Taste, image and lifestyle all comes into play when thinking of garlic. Garlic can take on many forms but it always tends to enhance any food it is paired with. Owner Stephen Chamberlain and his partner Beth Palmer of Duchess Farm in Castleton, have garlic now in their veins alongside growing so many other vegetables.

Marking their second year attending Garlic Town USA in Bennington over Labor Day Weekend, it is all about understanding the possibilities of garlic but also the path it takes to bring it to the table. Sitting in their home, with a barn and greenhouse outside drying garlic and onions while they're farming land a few miles away, life is about balance. Stephen speaks of the beginnings.

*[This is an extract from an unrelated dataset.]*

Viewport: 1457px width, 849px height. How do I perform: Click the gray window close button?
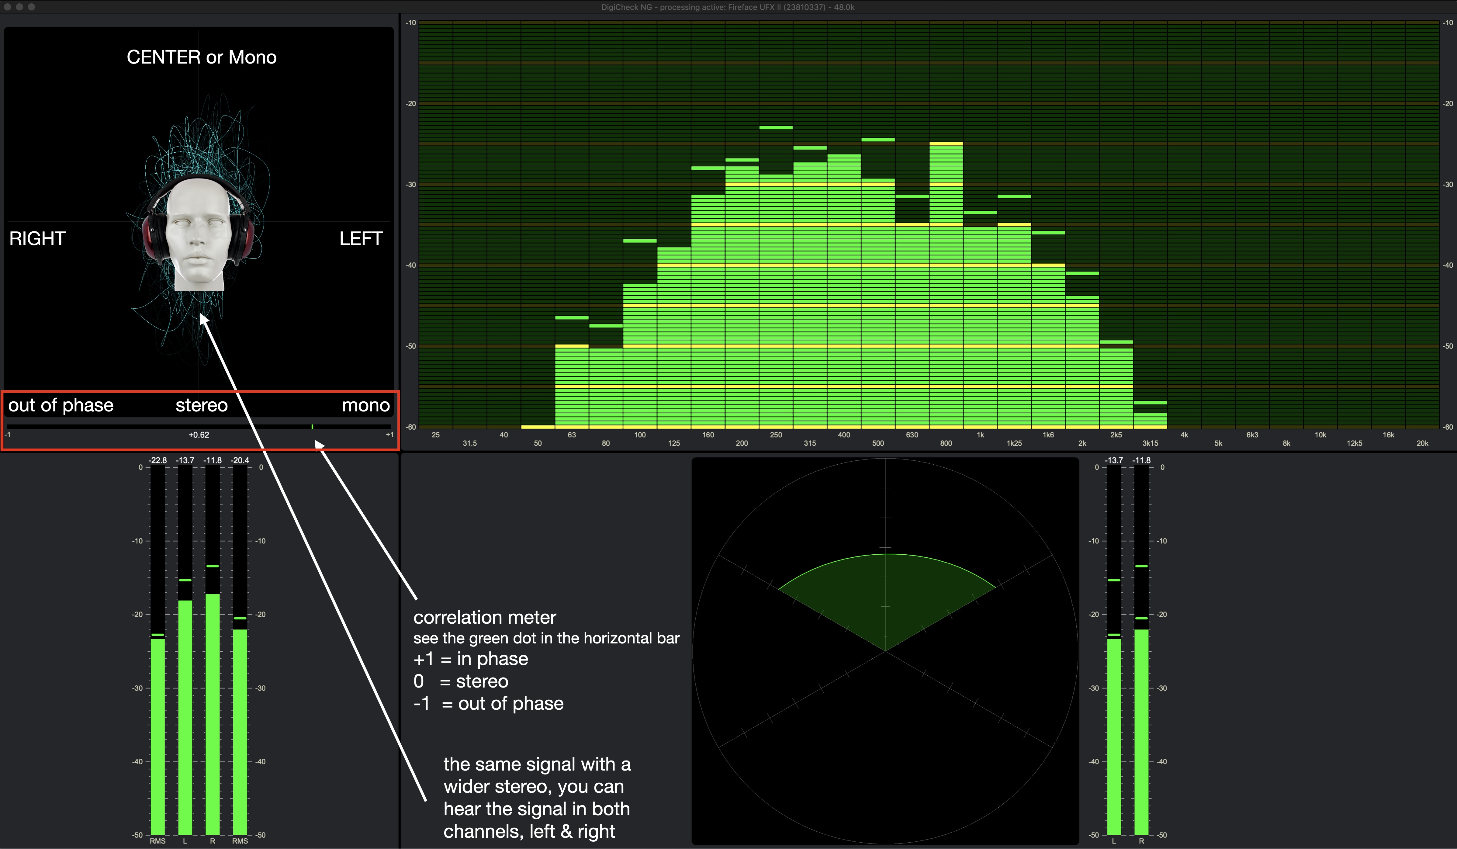point(7,7)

“It started in 1986 with the farm itself. And we've been going all those years..

.almost 40 years.” He says garlic wasn't originally part of the plan at the very beginning of the business because there has to be a very specific strain to grow.

“It's not really like ordering,” he adds. “I guess you can order from a seed catalog, like you order your tomato seed or your lettuce.” But he says garlic's a little different, because it is about buying sets.

In terms of their first crop of garlic, they probably started five or 10 years after that initial farm. Stephen grew up in Buffalo and went to college in Binghamton where he graduated with a language degree in German and French. During college, he went down one summer to Virginia to work on a farm that was run by a few families.